Risk-Adjusted Performance

3 of 100

 
Weak
 
Strong
Insignificant
Compared to the overall equity markets, risk-adjusted returns on investments in Xpeng Inc are ranked lower than 3 (%) of all global equities and portfolios over the last 90 days. In spite of fairly weak technical and fundamental indicators, Xpeng showed solid returns over the last few months and may actually be approaching a breakup point.
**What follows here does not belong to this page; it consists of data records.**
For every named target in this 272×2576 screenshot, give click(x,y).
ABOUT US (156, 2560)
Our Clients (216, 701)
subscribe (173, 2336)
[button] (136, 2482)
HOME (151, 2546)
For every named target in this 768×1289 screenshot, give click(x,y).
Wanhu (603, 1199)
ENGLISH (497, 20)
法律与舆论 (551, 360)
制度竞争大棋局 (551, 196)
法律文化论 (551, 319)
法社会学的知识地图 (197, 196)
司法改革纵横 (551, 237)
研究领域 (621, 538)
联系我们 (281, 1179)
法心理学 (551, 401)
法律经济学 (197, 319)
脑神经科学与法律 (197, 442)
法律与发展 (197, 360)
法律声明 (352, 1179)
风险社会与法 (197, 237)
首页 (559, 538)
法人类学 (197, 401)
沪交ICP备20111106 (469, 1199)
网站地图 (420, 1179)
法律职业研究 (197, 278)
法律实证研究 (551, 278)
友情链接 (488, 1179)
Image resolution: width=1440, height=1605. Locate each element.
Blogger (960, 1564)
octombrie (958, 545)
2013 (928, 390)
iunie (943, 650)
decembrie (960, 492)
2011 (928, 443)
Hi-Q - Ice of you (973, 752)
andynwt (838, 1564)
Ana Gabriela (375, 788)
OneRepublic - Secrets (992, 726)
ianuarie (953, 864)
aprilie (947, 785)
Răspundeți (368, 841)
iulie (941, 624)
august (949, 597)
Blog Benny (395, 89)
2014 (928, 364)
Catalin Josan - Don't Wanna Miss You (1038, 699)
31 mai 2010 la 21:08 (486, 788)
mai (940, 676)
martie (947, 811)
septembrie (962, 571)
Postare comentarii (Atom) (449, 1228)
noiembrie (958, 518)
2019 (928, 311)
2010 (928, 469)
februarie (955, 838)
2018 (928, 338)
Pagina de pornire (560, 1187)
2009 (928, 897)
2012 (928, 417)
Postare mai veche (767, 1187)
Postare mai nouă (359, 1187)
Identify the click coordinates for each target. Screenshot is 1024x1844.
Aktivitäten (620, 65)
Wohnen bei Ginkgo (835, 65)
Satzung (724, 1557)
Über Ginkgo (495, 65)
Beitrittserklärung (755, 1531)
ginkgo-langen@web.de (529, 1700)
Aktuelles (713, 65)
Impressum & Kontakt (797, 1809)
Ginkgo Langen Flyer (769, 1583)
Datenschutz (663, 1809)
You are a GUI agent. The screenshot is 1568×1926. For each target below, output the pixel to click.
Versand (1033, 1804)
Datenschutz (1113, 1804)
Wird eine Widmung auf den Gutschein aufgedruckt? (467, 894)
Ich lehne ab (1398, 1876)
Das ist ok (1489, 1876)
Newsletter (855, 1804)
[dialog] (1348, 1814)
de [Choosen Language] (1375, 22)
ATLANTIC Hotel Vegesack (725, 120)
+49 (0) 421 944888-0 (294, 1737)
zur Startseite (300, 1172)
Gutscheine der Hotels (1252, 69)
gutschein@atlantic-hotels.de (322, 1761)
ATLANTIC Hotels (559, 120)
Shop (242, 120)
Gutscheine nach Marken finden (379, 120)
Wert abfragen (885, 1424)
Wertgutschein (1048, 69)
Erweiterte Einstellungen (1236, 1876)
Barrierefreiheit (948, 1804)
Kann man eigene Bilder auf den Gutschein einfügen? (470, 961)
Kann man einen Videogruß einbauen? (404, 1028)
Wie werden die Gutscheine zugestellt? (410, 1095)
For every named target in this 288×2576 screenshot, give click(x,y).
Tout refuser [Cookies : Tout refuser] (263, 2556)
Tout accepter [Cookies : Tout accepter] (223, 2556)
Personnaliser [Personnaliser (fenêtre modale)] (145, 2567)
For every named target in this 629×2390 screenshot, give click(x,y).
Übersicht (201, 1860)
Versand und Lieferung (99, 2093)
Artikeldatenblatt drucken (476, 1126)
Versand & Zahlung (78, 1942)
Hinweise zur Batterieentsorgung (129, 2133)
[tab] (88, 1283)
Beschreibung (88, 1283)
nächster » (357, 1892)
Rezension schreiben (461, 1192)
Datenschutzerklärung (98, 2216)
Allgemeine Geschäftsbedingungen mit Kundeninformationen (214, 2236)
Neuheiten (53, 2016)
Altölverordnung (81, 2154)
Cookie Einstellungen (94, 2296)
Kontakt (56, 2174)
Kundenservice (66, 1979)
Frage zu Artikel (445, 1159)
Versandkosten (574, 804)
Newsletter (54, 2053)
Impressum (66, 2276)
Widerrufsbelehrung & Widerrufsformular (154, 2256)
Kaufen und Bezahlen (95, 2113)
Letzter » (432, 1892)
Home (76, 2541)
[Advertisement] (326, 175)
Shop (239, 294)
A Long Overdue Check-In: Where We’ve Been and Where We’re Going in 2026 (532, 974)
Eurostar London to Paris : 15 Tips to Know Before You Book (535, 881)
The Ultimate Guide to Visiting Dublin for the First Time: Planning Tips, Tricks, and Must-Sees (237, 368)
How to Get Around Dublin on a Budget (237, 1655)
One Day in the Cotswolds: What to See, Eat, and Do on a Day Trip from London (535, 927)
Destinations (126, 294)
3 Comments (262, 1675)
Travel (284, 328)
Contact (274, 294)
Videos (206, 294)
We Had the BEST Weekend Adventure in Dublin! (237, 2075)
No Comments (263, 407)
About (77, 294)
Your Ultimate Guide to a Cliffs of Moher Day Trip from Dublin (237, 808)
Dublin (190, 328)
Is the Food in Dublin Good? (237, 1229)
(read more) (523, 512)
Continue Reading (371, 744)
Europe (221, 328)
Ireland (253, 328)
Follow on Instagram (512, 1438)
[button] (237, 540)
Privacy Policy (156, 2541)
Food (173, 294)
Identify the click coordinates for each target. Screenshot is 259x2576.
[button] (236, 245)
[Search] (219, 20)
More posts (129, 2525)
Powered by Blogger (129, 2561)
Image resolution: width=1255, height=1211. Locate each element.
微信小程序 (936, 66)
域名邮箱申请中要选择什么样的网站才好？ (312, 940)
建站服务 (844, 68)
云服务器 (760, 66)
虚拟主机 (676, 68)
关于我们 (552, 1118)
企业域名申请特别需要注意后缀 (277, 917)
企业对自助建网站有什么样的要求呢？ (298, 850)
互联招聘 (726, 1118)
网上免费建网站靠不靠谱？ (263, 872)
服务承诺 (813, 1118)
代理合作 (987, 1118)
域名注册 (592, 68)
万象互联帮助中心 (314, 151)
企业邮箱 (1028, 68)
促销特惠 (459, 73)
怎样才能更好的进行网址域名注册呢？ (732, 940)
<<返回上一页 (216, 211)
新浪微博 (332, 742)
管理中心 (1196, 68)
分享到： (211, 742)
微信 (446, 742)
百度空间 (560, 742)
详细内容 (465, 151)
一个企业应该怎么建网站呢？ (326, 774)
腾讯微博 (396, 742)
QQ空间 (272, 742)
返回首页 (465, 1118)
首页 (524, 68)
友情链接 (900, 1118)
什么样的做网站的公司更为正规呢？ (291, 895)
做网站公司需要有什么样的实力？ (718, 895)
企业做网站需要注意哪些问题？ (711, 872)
Fisker and Xpeng Volatility Contrast

   Predicted Return Density   
       Returns  

Pair Trading with Fisker and Xpeng

The main advantage of trading using opposite Fisker and Xpeng positions is that it hedges away some unsystematic risk. Because of two separate transactions, even if Fisker position performs unexpectedly, Xpeng can make up some of the losses. Pair trading also minimizes risk from directional movements in the market. For example, if an entire industry or sector drops because of unexpected headlines, the short position in Xpeng will offset losses from the drop in Xpeng's long position.
The idea behind Fisker Inc and Xpeng Inc pairs trading is to make the combined position market-neutral, meaning the overall market's direction will not affect its win or loss (or potential downside or upside). This can be achieved by designing a pairs trade with two highly correlated stocks or equities that operate in a similar space or sector, making it possible to obtain profits through simple and relatively low-risk investment.
Check out your portfolio center.
Note that this page's information should be used as a complementary analysis to find the right mix of equity instruments to add to your existing portfolios or create a brand new portfolio. You can also try the ETF Categories module to list of ETF categories grouped based on various criteria, such as the investment strategy or type of investments.